What To Do After Getting Gene Expression Results?

Below are some suggestions.

Interpreting the Results

When AltAnalyze was running it produced a number of output files, most to the folder AltResults/AlternativeOutput in the user output directory. These include:

  1. Gene-expression summary file (aka DATASET file)
  2. GenMAPP input file (aka GenMAPP file)

Both files can be found in your results folder under "ExpressionOutput". You can also click the button "Results Folder" to get here. Both are tab-delimited text file that can be opened in a spreadsheet program like Microsoft Excel, OpenOffice or Google Documents.

The gene-expression summary file reports gene expression values for each sample in your input expression file.
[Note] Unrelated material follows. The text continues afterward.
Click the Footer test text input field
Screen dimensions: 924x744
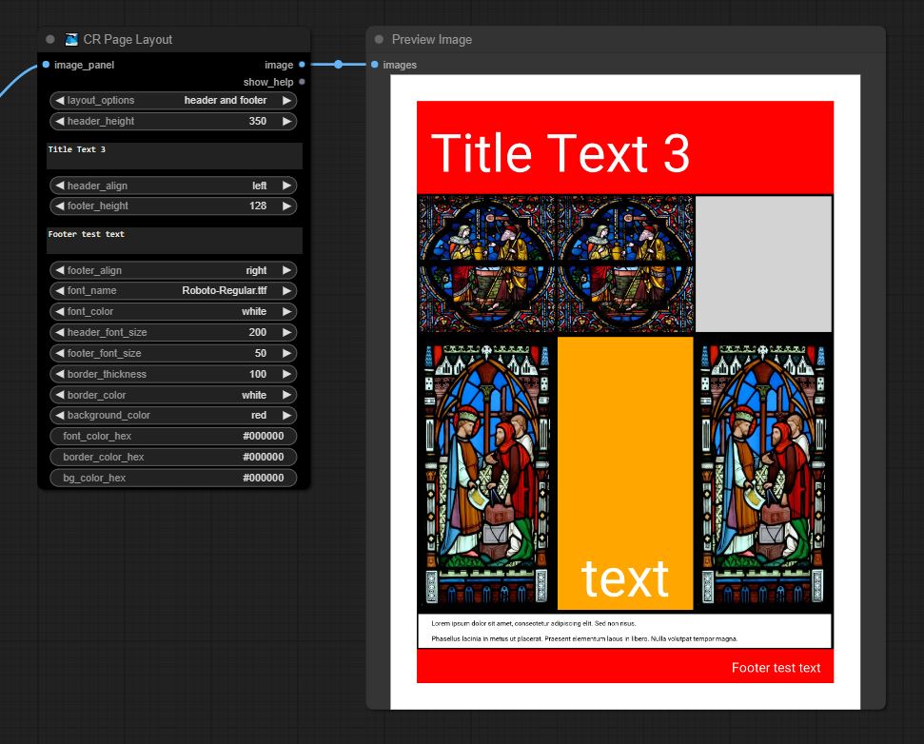[x=174, y=241]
Along with the raw gene expression values, statistics for each indicated comparison (mean expression, folds, t-test p-values) will be included along with gene annotations for that array, including Ensembl and EntrezGene associations and Gene Ontology annotations.

More information about these files can be found in Overview of Analysis Results.

Downstream Analyses

At this point you have many options but some of the most common are:

  • Filter and sort the data in MS-Excel to find interesting genes.
  • Cluster the data.
  • Look for Gene Ontology terms and over-represented pathways.
  • Load the data in a pathway analysis program to see your data on pathways.
  • Find novel gene interaction networks using Cytoscape.

Filter and sort the data in MS-Excel to find interesting genes

When looking at differentially expressed genes, AltAnalyze will have exported specific comparisons, such as cancer versus normal. If you have a dataset with at least 2 replicates in each group, a ttest p-value will also be calculated for each probeset. Selecting the menu option Data>Filter in Excel will let you search for specific criterion. Looking for a fold change >2 and p<0.05 will give you an initial list to examine in more detail. You will also want to sort by p-value or fold change by going to Data>Sort.

Cluster the data

If you have multiple comparisons in your dataset, you may be interested in looking for global similarities in expression. One way to do this is to filter your AltAnalyze results and then analyze these data in a clustering program. You can filter your data however you want, however, one suggestion is to filter only the last two columns "smallest p" and "largest fold". By filtering for a maximum p<0.05 and minimum fold>1, you will capture all gene expression changes with a fold change > 2 or less than -2 and a p<0.05 in any comparison. Next you can copy and paste the filtered list into a new spreadsheet and import into a clustering program. Note, you will only want to include probeset or gene ID and individual array expression values (no summary statistics). Once imported, you may want to cluster the data in a program such as clusterMaker.

Visualizing Over-Represented GO terms and Pathways

Once over-represented pathways have been found or before doing this analysis, you can see which genes on which pathways are alternatively regulated in the program PathVisio or GenMAPP 2.1. PathVisio is a cross-platform analysis program, while GenMAPP is restricted to Windows. Both tools are easy use and have access to a large archive of curated pathways. An input file for either PathVisio or GenMAPP is found in the directory "ExpressionOutput" with the prefix "GenMAPP-". For making pathways, PathVisio or WikiPathways is recommended, since these resources produce superior pathway content (valid interactions between genes and metabolite IDs) in the same format (gpml). PathVisio can also export pathways to the GenMAPP format. A PathVisio tutorial can be found here, while a GenMAPP tutorial can be found here.

Find novel gene interaction networks using Cytoscape

You can also use the program Cytoscape to create literature based networks and view your data on networks. Tutorials are present at Cytoscape.org.